Friday, March 31, 2006
I write this entry from the boyfriend's bed in Sudbury, as he plays a Warcraft game beside me. I wrote my exams on Monday during the day, ate pizza with my friends Monday night, and packed like a fiend until Tuesday, when I came here. I have five glorious days here (3.5 of which have already happened) before I head home and to my final month. of school.
I am still in C-wood for the next month, but I have found a family friend to live with, and will apparently have lots of internet access and will only be five minutes from my school. All things considered, I am pretty lucky.
My father retires from his job today. He has been a police officer since he was 18, and he is currently two weeks shy of his 53rd birthday. I can't imagine what it feels like to leave behind something that has defined so much of his life.
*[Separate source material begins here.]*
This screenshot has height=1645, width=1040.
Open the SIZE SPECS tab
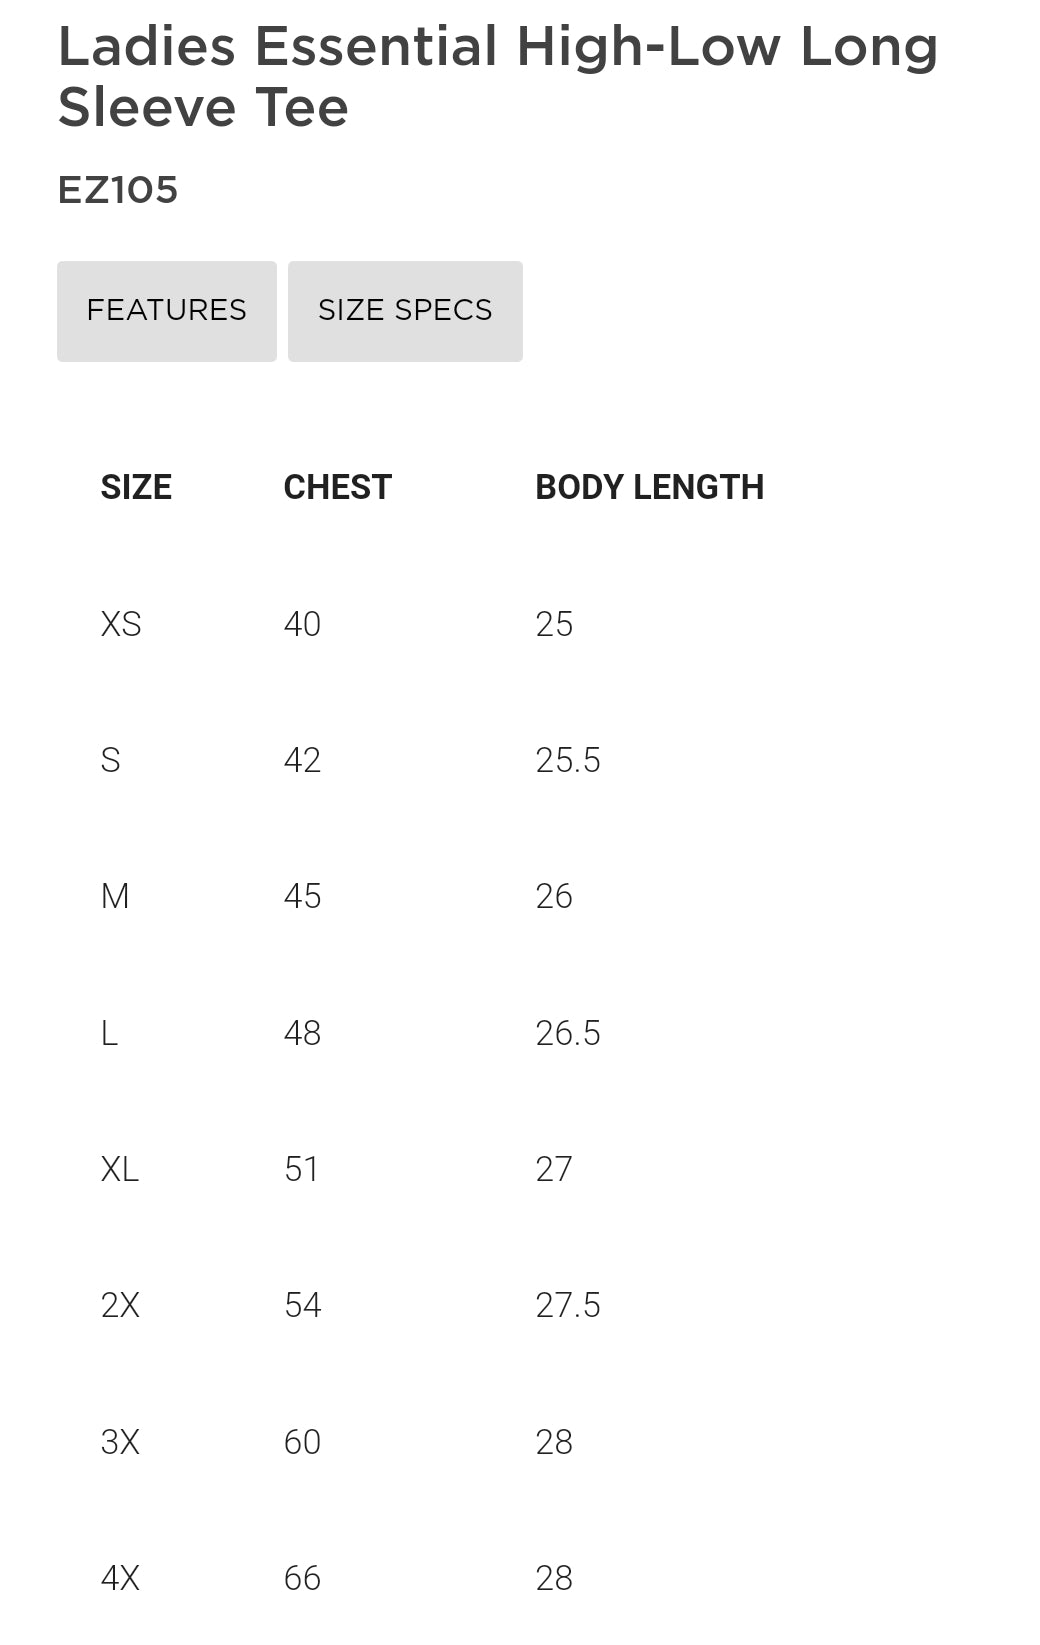point(404,310)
That said, I do know that he is quite ready to leave, and start his next adventure, which rumour has it will be installing hardwood floors in the house.
The littlest skylark got into the college program of her choice today. I am very proud of her.
Sunday, March 26, 2006
School will be over tomorrow around 3. Over forever, once I lay down that pen from filling in the Scantron bubbles for Special Education. Over until I choose to come back. If I ever do.
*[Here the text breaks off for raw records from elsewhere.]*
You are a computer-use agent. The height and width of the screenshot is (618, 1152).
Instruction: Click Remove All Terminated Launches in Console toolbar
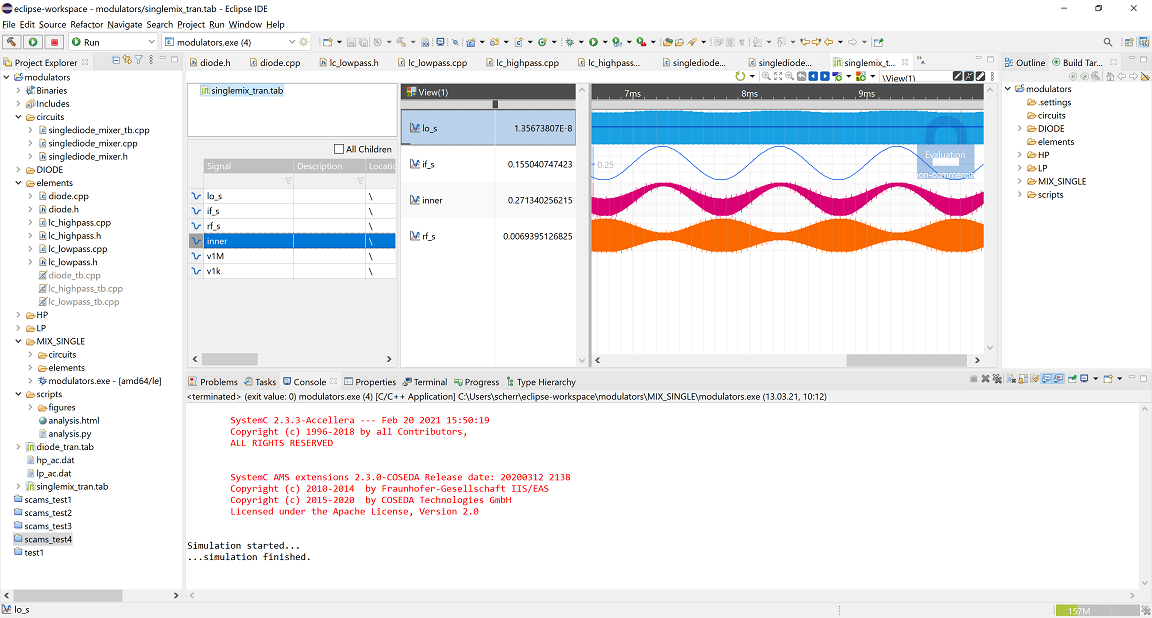997,379
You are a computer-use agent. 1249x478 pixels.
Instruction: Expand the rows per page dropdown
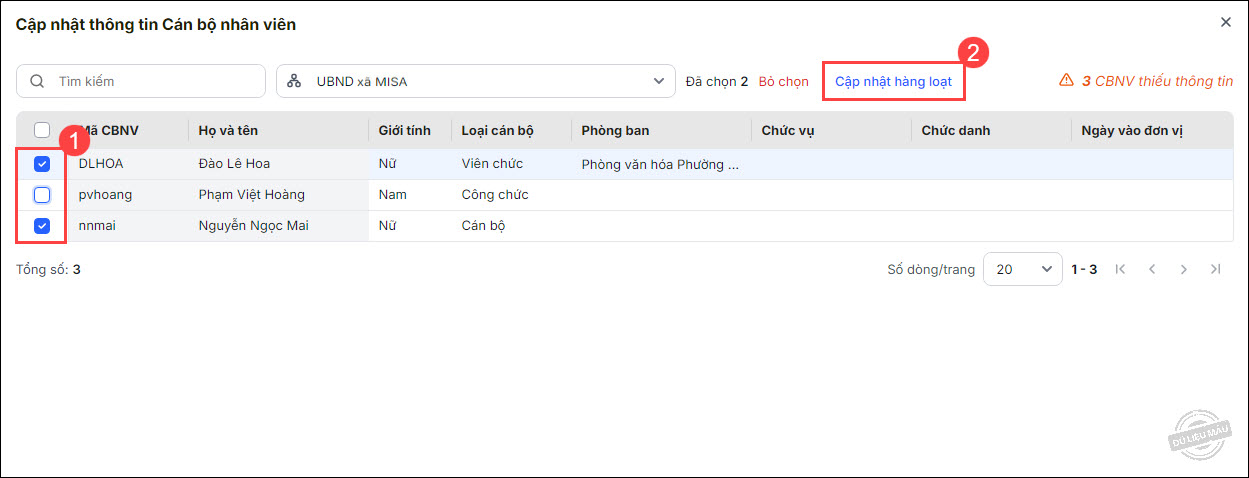(x=1022, y=269)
For the longest time, I never thought I would reach this point in my life. School has been life to me since I was old enough to read. Since I am now trained as an educator of some kind, school isn't really over, but I will be sitting on the other side of the fence. If I get a job.
This year has been really interesting. A much easier one than the last, in most ways, but harder still in some. The community formed by the people I have met is such a quick, fragile one...but strong in its own way, and may last far longer than any of us imagine. I came to the realization the other night that the one thing in my life that I am truly desperate for is to be liked by other people. I don't know why I want that, but that's how it is, for some reason.
For all of you who do like me, I am thankful. I don't know where we will find ourselves after this year, but this year would have been very different without you. I hope that some day I will be able to tell you that, and that some day I will understand what it is that you like about me.
We are all stronger people after this year. We are all one step closer to being who we want to. That, more than anything else, is worth celebrating.
Tuesday, March 21, 2006
Hell week is truly living up to its name this week.
I just got my third placement info - I'm at a school in Collingwood, which is some 56 km. from my house, and I have zero way to get there. This means that I will be looking for a place to live for one month, and I have zero way to pay for that. In short, I am so screwed.
I will going to the Practice Teaching Office later today to talk to them about it, but they are notoriously intractable in these matters. I have no idea what I am going to do.
I just want to go back to sleep
Friday, March 17, 2006
Today I was given a choice between staying at a bar and going to my favourite secondhand bookstore. I chose to stay in the bar, because I thought that would be cheaper than going to a bookstore.
I think that statement tells you everything you need to know about me.
Monday, March 13, 2006
I am in my second last week of post-secondary education for the foreseeable future. (This count doesn't include that pesky practicum that I still don't know anything about.) This would be much more exciting except for the following factors: a variety of stupid assignments + complete lack of ambition + general apathy; all of which contribute to a very unproductive skylark. As long as I manage to buckle down this week, though, everything should be okay.
And one of the nice things about this program is that it's virtually impossible to flunk out...
It is officially Old Friends Week here in North Bay, and I am expecting (hoping?) to touch base with almost ten people I haven't seen in ages this week...including the one that I am most excited about, the Schrode! Whom I haven't seen in nigh on three years now, and who I think it is also pretty excited for seeing me. Jo and Dante are close seconds, though.
Saints-Martyrs-des-Damnees has been given a domestic release, at long last, but unfortunately it is proving somewhat elusive here in Ontario. Amazon and Chapters want me to pay upwards of $30 for it, and as much as I want to see it, that is a little too rich for my blood.
Sunday, March 05, 2006
I am leisurely planning for tomorrow...I have three lessons from a unit on Orwell and 1984 due, of which I currently have two. 1984 just makes me so happy. If I ever get to teach one of the senior literature English courses (as opposed to the core University prep) I fully intend to teach one solely on dystopic literatures.
I also have my portfolio due so I will be shucking that together this afternoon as well.
I need a good culminating project for my 1984...
Atwood checks in at the big G with her remininsces about the book.